I always enjoyed this forum until the daily promo reports from garden city pier. now I find myself getting into a battle of words with stinky skunk from the garden city pier ...pictures of baby fish that i'd be embarassed to keep.. 

So as tears trickle down my cheek I must leave pier and surf ( south carolina) forum and find another site..so long ole blue


----------



## Thrifty Angler (May 5, 2002)

500 + posts under your belt _to_ a tad under 100. And an _extra_ year plus some months. That speaks for itself. 

Don't Go !!!!


----------



## MDubious (May 10, 2008)

It's only a forum this stuff is bound to happen. Don't pay it any mind and post on stuff that matters to you. It's only a computer after all.


----------



## Mark55 (Dec 14, 2008)

i belong to numerous forums. one for my truck, my wifes car, my daughters car, a shark fishing forum and so on. years ago i also belonged to numerous newsgroups(back in the early 90's before forums became the thing). one thing i always noticed in both and all is there are always going to be some war of words. often i was at the center! anyways, the best way to handle it is to continue to read and post. if someone says something pointed at you, or you post something pointed at someone else, those of us that know whats going on will understand the absence or the jab back by the other person. life goes on and it is no big deal.


----------



## The Skink (Mar 9, 2009)

I have posted pics and given accurate reports
I have been attacked numerous times




I like to think I'm above name calling and such, But you're absolutely right

ENUF IS ENUF


----------



## BubbaHoTep (May 26, 2008)

Mark55 said:


> i belong to numerous forums. one for my truck, my wifes car, my daughters car, a shark fishing forum and so on. years ago i also belonged to numerous newsgroups(back in the early 90's before forums became the thing). one thing i always noticed in both and all is there are always going to be some war of words. often i was at the center! anyways, the best way to handle it is to continue to read and post. if someone says something pointed at you, or you post something pointed at someone else, those of us that know whats going on will understand the absence or the jab back by the other person. life goes on and it is no big deal.

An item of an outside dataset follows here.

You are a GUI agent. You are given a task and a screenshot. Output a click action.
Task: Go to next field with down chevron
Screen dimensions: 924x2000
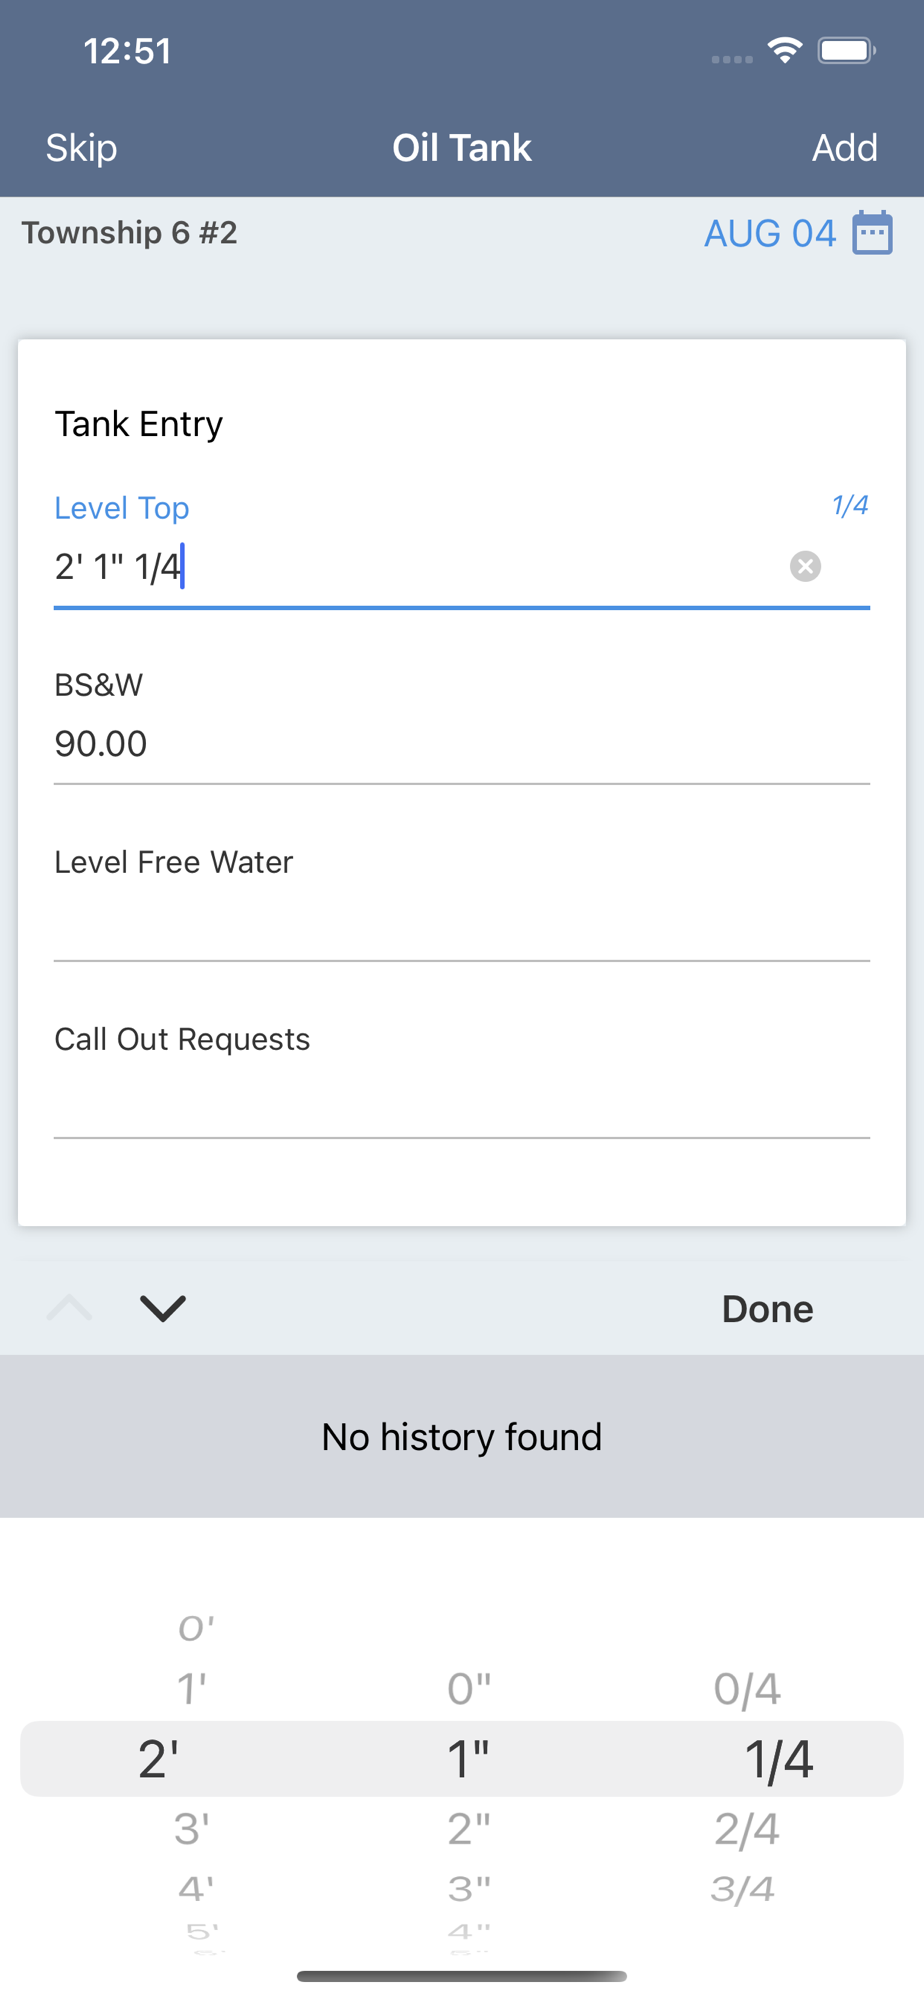[x=163, y=1308]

Gotta agree with your conclusion 100 percent, Mark.

Newsgroups are a little different IMO, though. At least here, some of the folks know each other and meet up with each other to fish, rather than being total and complete anonymity.

On a subject like religion or politics, I understand how it gets wild sometimes, but in a forum like this I don't understand it at all. As I've said from the get-go, Skink, GC's not my favorite pier, but I surely do appreciate your regular reports. 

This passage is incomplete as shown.